The “Wallow Fire” in Arizona
250-meter resolution MODIS true color and false color Red/Green/Blue (RGB) images from the SSEC MODIS Today site (above) showed the long, dense smoke plume (gray on the true color image) and the hottest active fires (pink on the false color image) around the perimeter of the large burn scar of the “Wallow Fire” in eastern Arizona on 03 June 2011. At over 106,000 acres, the Wallow Fire has become the 4th largest wildfire in Arizona history.
===== 04 JUNE UPDATE =====
1-km resolution GOES-13 0.63 µm visible channel images (below; click image to play animation) showed the development of a very large pyrocumulus cloud late in the afternoon on 04 June 2011 (note: the date labels on some of the images are incorrect; the Rapid Scan Operations animation spans from 16:02 UTC on 04 June to 00:55 UTC on 05 June).

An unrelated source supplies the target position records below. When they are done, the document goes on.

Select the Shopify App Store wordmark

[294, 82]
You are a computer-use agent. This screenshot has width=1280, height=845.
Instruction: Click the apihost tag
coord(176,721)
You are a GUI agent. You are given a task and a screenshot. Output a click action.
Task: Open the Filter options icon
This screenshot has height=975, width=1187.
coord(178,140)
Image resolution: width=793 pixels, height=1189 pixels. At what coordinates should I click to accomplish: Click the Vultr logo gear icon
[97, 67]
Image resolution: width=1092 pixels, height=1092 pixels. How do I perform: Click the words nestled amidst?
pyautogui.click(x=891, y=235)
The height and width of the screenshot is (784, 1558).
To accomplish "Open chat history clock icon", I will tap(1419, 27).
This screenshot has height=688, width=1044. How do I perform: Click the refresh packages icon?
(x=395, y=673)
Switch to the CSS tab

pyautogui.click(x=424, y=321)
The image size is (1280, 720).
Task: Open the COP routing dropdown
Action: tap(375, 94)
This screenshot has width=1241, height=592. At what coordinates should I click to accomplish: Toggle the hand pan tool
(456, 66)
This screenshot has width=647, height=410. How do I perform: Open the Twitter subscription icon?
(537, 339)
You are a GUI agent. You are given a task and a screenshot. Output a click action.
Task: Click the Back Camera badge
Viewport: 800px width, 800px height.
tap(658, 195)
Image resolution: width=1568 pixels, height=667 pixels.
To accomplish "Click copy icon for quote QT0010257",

A comparison of SSEC MODIS Today 250-meter resolution true color and false color Red/Green/Blue (RGB) images (below) from the Terra satellite (17:38 overpass time) and the Aqua satellite (20:53 UTC overpass time) showed a more detailed view of the development of the pyrocumulus cloud (brighter white, within the gray colored smoke plume on the true color image), as well as the flare-up of very hot active fires (pink features in the false color image).